## Your instructions
As soon as the line containing "Screen dimensions: 1204x999" appears in the material below, start returning lines exactly, and end with the line containing "Increase item quantity with plus sign".

══ Working data ══

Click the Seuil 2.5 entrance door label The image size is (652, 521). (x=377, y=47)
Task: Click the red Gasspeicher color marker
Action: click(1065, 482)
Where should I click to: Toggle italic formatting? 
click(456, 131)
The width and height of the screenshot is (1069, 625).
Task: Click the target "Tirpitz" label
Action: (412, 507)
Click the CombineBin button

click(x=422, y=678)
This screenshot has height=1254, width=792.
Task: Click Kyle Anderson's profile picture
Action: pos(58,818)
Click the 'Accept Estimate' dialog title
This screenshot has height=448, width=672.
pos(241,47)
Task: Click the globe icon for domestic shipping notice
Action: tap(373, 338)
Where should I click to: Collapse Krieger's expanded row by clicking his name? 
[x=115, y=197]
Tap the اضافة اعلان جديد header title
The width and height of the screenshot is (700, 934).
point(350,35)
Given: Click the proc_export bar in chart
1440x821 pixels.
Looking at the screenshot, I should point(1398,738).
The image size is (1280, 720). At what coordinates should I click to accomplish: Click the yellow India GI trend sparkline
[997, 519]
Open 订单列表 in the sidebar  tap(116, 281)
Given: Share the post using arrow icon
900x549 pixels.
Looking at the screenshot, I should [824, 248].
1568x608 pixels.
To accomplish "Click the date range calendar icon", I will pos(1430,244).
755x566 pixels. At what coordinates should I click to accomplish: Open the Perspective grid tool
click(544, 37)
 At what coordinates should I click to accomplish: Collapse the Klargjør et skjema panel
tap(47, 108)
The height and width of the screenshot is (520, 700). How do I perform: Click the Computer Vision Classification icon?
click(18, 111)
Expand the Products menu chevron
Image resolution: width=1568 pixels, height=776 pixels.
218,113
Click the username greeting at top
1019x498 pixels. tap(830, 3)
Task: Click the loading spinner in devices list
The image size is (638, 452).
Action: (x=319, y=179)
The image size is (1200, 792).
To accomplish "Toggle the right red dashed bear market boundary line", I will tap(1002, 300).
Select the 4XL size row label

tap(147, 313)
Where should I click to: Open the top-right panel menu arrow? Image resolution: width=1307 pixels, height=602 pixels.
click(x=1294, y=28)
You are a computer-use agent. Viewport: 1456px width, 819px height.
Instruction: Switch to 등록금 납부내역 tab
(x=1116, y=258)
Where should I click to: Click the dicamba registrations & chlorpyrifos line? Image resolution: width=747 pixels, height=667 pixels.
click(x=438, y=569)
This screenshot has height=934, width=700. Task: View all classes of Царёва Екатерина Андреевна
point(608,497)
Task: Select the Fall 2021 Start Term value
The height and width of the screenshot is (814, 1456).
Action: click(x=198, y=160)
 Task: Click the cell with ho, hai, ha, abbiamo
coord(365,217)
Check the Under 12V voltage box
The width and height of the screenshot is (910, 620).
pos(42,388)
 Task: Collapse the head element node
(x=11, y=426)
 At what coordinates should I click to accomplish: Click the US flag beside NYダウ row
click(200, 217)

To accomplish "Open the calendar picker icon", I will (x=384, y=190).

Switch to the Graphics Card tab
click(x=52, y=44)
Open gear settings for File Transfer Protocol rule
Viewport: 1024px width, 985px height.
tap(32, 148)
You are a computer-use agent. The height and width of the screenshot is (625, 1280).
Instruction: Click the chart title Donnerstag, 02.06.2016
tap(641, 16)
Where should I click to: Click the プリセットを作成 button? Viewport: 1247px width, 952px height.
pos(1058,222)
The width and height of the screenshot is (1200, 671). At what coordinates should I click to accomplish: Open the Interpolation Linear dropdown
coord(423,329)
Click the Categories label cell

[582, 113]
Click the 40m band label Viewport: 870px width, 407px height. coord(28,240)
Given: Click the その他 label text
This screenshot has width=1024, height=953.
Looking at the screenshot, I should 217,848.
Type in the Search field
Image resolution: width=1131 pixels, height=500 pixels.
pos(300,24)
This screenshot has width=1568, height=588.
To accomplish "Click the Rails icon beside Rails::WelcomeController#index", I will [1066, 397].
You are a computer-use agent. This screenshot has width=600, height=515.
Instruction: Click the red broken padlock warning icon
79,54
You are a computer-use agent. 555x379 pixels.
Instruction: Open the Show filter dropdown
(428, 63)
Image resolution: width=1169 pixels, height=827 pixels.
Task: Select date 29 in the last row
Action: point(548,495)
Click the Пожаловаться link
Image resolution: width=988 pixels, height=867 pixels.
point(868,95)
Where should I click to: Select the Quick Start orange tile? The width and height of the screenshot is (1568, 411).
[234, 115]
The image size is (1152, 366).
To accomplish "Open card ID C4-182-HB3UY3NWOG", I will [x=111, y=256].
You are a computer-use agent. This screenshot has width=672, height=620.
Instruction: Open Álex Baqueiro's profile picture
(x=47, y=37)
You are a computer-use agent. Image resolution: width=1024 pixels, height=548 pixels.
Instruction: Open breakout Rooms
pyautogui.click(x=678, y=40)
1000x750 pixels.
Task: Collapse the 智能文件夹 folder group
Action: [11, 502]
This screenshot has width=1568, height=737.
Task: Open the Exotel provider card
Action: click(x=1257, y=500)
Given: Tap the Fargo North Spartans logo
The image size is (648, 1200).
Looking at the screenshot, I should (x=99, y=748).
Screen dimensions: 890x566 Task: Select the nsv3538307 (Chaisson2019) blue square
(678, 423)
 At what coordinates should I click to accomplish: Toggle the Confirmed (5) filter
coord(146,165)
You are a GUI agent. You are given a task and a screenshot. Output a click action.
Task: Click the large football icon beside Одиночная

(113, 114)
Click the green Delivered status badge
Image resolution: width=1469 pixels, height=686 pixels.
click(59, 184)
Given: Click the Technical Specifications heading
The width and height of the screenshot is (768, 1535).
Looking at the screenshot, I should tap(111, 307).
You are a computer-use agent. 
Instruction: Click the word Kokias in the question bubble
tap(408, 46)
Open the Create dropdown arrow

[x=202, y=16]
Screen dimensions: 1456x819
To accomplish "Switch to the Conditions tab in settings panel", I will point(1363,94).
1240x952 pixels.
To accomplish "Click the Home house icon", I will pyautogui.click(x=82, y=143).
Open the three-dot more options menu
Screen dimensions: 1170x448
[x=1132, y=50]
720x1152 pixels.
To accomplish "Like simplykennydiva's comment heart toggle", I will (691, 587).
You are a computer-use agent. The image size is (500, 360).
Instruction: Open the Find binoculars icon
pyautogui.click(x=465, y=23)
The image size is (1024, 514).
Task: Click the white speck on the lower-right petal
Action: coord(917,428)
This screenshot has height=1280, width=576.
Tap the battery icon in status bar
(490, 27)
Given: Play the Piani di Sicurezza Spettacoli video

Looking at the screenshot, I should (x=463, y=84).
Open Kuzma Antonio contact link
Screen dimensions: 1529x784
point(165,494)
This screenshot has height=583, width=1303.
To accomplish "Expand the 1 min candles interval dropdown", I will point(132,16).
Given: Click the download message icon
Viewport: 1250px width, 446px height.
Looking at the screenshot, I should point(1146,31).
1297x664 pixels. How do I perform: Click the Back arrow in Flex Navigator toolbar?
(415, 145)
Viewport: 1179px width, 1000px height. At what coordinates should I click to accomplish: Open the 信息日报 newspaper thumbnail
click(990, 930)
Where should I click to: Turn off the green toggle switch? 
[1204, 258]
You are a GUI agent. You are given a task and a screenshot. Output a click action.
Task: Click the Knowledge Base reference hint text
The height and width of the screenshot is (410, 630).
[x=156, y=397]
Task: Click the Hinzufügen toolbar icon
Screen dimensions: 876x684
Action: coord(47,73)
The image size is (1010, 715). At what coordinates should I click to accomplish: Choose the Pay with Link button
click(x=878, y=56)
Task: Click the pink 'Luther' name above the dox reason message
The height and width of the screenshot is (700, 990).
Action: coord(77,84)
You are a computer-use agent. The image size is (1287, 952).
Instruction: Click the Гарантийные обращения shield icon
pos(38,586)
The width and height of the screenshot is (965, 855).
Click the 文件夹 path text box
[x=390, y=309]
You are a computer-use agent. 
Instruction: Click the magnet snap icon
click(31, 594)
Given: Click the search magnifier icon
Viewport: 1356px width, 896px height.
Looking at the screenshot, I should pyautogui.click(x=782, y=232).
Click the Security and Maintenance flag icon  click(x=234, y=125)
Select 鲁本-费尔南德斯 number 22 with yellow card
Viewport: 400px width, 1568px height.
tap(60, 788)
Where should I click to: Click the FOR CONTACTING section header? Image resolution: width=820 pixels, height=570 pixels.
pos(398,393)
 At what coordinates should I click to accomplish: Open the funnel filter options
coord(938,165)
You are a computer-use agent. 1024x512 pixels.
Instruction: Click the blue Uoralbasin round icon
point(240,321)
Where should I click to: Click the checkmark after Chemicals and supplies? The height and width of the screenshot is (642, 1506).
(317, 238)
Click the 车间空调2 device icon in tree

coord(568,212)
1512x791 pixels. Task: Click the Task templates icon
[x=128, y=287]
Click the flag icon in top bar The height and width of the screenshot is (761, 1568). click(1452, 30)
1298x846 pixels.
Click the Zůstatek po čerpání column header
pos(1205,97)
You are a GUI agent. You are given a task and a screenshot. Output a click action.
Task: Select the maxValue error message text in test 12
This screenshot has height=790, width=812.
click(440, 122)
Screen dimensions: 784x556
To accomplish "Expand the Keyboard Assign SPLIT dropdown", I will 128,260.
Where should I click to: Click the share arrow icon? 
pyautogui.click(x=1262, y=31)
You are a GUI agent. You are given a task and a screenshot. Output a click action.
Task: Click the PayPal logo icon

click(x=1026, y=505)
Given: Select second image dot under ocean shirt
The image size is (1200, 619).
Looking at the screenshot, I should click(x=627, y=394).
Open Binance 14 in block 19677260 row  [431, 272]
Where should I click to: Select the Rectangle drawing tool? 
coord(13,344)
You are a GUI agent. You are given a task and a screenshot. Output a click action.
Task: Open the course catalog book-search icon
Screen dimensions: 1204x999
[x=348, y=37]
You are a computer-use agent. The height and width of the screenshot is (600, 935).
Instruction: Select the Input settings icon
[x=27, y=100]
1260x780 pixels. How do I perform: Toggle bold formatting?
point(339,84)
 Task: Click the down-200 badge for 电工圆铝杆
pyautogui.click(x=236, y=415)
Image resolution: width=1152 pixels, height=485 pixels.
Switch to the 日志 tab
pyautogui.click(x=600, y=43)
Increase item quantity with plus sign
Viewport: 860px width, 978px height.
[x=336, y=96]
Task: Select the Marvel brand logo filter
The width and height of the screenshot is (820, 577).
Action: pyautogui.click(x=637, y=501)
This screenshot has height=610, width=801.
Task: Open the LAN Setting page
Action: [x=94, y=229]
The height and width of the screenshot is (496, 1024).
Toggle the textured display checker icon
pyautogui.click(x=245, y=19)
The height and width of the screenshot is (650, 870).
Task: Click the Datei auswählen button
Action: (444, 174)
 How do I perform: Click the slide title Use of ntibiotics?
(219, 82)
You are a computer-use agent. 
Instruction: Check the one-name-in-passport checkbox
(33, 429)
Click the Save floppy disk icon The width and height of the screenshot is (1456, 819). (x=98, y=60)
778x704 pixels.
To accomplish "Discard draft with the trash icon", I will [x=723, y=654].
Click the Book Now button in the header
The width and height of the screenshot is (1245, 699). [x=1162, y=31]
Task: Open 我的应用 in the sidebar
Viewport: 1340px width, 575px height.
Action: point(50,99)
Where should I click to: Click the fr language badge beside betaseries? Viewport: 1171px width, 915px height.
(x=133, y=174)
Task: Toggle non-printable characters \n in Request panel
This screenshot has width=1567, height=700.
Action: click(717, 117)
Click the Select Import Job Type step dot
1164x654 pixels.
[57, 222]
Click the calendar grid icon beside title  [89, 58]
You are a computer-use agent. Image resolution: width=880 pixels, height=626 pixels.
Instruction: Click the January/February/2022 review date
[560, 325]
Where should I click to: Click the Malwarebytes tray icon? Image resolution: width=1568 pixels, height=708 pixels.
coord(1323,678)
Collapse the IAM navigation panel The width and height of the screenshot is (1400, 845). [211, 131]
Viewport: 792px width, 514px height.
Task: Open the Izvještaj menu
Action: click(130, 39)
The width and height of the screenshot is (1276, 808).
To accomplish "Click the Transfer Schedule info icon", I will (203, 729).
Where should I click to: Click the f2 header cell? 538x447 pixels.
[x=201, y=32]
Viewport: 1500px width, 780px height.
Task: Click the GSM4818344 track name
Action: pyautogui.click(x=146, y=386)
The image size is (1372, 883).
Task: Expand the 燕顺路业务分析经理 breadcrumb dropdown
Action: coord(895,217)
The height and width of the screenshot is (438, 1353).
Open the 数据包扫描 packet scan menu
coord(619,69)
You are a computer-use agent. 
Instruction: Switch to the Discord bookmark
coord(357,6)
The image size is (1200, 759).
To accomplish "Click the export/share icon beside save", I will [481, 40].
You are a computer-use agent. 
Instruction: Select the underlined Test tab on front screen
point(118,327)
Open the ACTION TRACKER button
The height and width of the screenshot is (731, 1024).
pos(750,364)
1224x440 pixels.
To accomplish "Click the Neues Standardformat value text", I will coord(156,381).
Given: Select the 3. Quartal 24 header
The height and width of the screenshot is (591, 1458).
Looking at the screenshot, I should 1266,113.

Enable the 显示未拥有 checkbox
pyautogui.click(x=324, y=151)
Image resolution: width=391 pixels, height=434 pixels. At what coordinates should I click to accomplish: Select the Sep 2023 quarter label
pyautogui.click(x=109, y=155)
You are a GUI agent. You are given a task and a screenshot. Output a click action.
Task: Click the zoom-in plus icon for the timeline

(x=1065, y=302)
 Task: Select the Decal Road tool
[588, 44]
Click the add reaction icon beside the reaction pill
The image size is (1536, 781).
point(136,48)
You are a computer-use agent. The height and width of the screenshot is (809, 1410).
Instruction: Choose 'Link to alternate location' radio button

═══

## Result of the task
Screen dimensions: 1204x999
[x=348, y=37]
You are a computer-use agent. The height and width of the screenshot is (600, 935).
Instruction: Select the Input settings icon
[x=27, y=100]
1260x780 pixels. How do I perform: Toggle bold formatting?
point(339,84)
 Task: Click the down-200 badge for 电工圆铝杆
pyautogui.click(x=236, y=415)
Image resolution: width=1152 pixels, height=485 pixels.
Switch to the 日志 tab
pyautogui.click(x=600, y=43)
Increase item quantity with plus sign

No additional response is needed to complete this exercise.